As CNOs focus on recruiting and retaining new graduate nurses, they must look for candidates who are both qualified and ready to practice.
After getting hired for the first time, it takes time for new-to-practice nurses to get comfortable practicing autonomously in the workforce. However, new-to-practice nurses in 2025 have different needs and workflows than nurses of previous generations.
According to Nicole Williams, director of content and test development at the National Council of State Boards of Nursing (NCSBN), there are more newly licensed nurses working in the emergency department, critical care, and high acuity areas, where they will have to make more consistent and effective clinical judgments. As patient populations age and have higher patient acuity, there is more urgency for new nurses to engage in effective clinical decision-making from the beginning of their careers.
"As newly licensed nurses begin to gain practice experiences, they come to recognize patterns more regularly, recognize cues, and can readily synthesize salient cues in order to make effective clinical judgments," William said.
Clinical judgement is essential
The NCSBN recently published a study that details characteristics of new-to-practice nurses and how long it takes for their entry-level characteristics to be replaced by consistent and effective clinical judgement. Currently, according to Williams, there is no standard amount of time that entry-level nurses should remain practicing beside a seasoned nurse.
The study found that out of the 200 nurses surveyed, 74% of them stated that it takes about 12 months to be ready to practice autonomously without relying on a more experience nurse for guidance.
"It takes a nurse that’s new to practice up to about 12 months of engaging in nursing practice where they are deferring to a more seasoned colleague to receive supportive help until they are then able to practice more autonomously," Williams said.
According to Williams, there are several qualities that make a practice-ready nurse. While new graduate nurses will have the knowledge to begin practicing, there seems to be a disconnect between knowing the information and processing it to consistently make an effective decision.

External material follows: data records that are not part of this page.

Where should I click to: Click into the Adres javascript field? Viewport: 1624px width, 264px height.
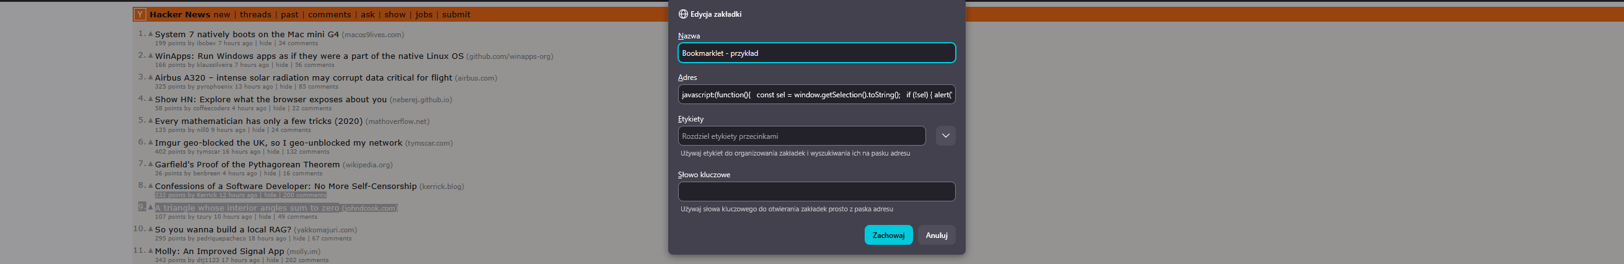click(816, 95)
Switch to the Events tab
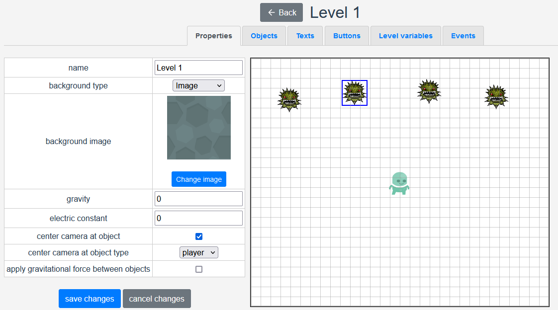 pos(463,36)
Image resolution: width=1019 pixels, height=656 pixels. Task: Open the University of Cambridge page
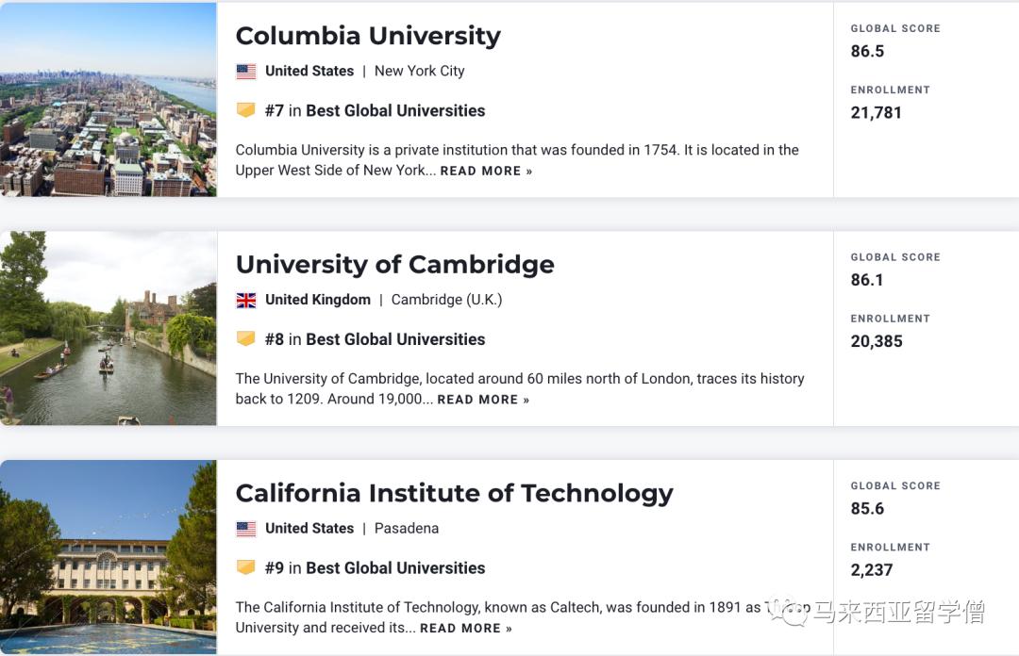point(394,265)
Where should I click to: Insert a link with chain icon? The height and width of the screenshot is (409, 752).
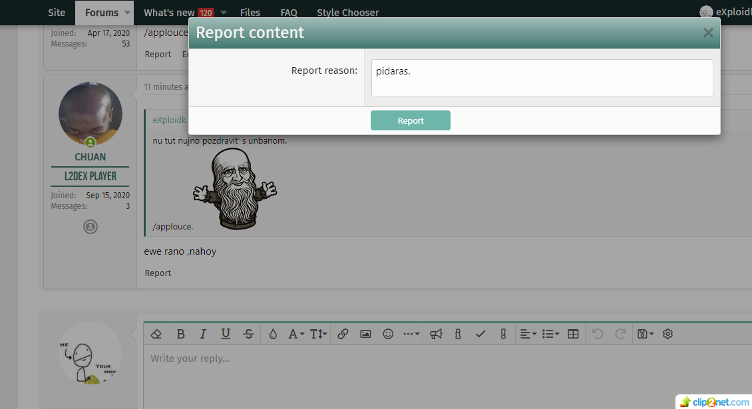coord(343,334)
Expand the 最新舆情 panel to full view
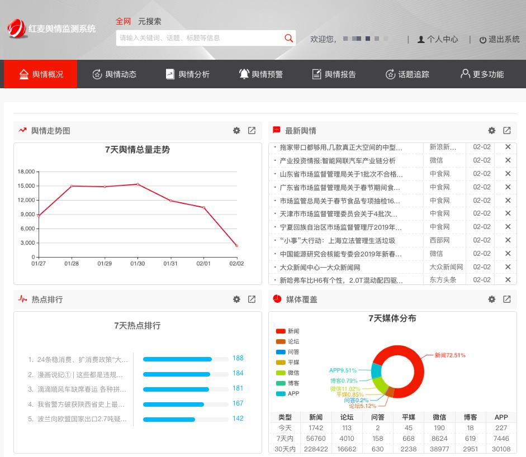Screen dimensions: 526x457 pos(506,131)
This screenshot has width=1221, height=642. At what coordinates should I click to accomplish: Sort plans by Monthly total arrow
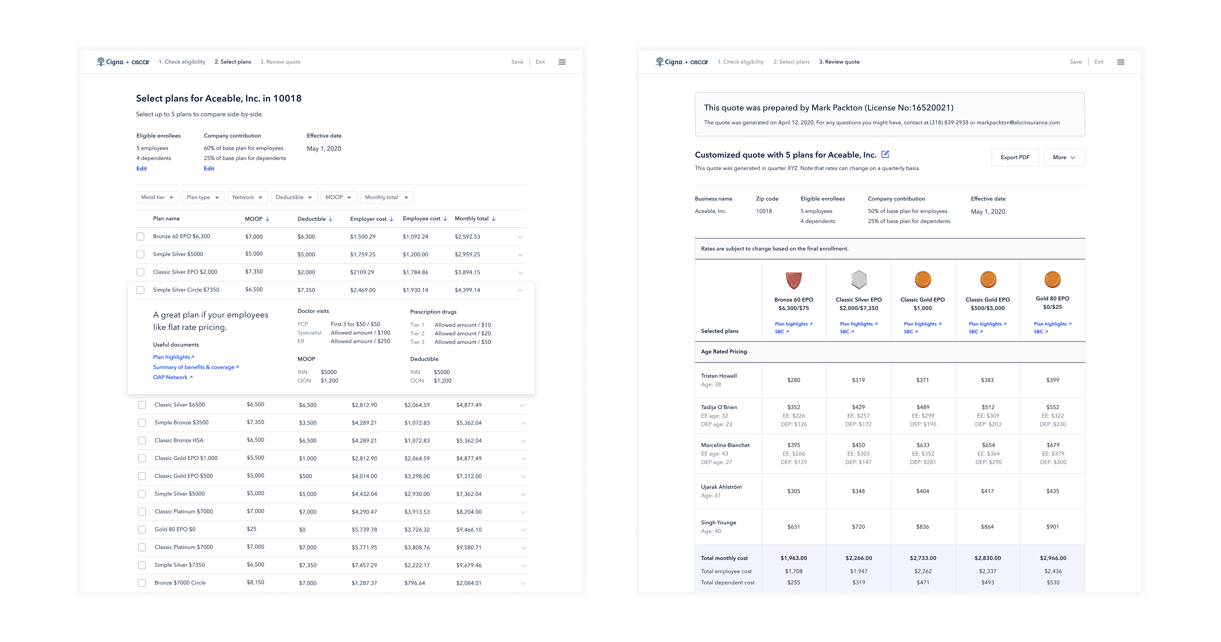coord(493,219)
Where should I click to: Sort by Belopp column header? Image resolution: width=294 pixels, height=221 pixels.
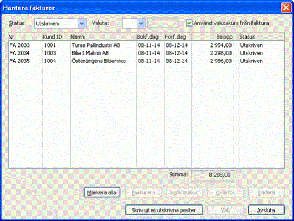click(212, 37)
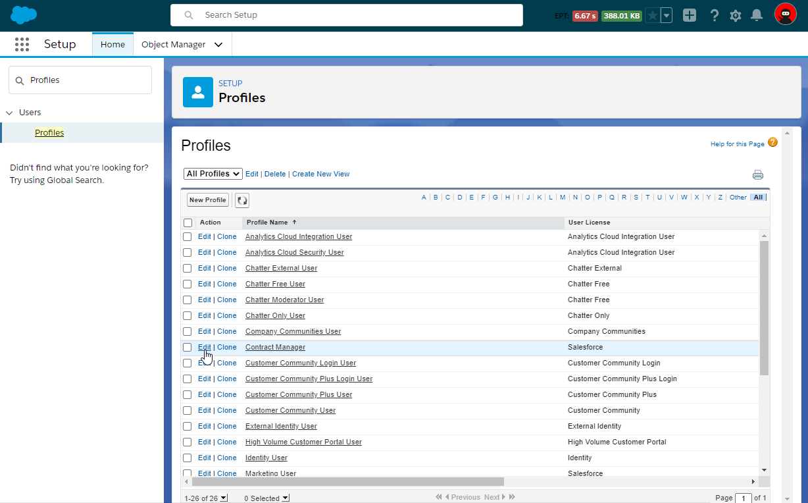Open the Customer Community User profile link
Image resolution: width=808 pixels, height=503 pixels.
(290, 410)
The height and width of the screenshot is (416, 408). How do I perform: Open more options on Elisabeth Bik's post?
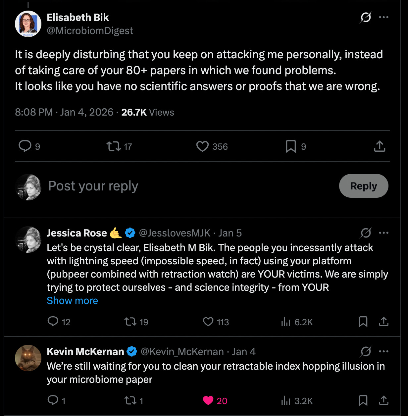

"One of the key variables that we found is that in order to really support that area of what we call 'practice readiness' [a nurse needs] the ability to effectively engage in clinical judgement," Williams said. "We find that clinical judgement is essentially a scaffolding for entry level nursing practice within that transition to practice period that helps support patient safety."
Why practice readiness matters
For CNOs, exploring resources during the 12-month period as a way to ensure practice readiness among nurses is essential, Williams explained.
"In other professions, there is a defined, supervised practice period where a novice physician or advanced practice provider would practice under a more seasoned physician," Williams said. "In nursing, we do have that paradigm, but there's no defined period on when it should end."
According to Williams, it's important to define that time period so CNOs can better understand and assess the knowledge, skills, and abilities that are required for an entry-level nurse to practice safely.
"I think one of the things that is universally of interest for our practice partners and CNOs to consider is how long that entry-level period lasts because that's the amount of time that a newly licensed nurse will need additional supporting resources," Williams said.
Williams recommends that CNOs focus on transition to practice resources to ensure that new nurses enter and remain in the workforce feeling confident and ready to do their jobs. Providing a hybrid between a curriculum and supportive practice on the units with a preceptor can be a great resource for nurses, along with mentors and coaches, Williams explained.
"It really helps the entry level nurse become more well acclimated as they're beginning to gain those clinical experiences," Williams said. "The entry level nurse is quite different from another nurse who has been in practice a bit longer, and they're going to need supportive care within the transition to practice."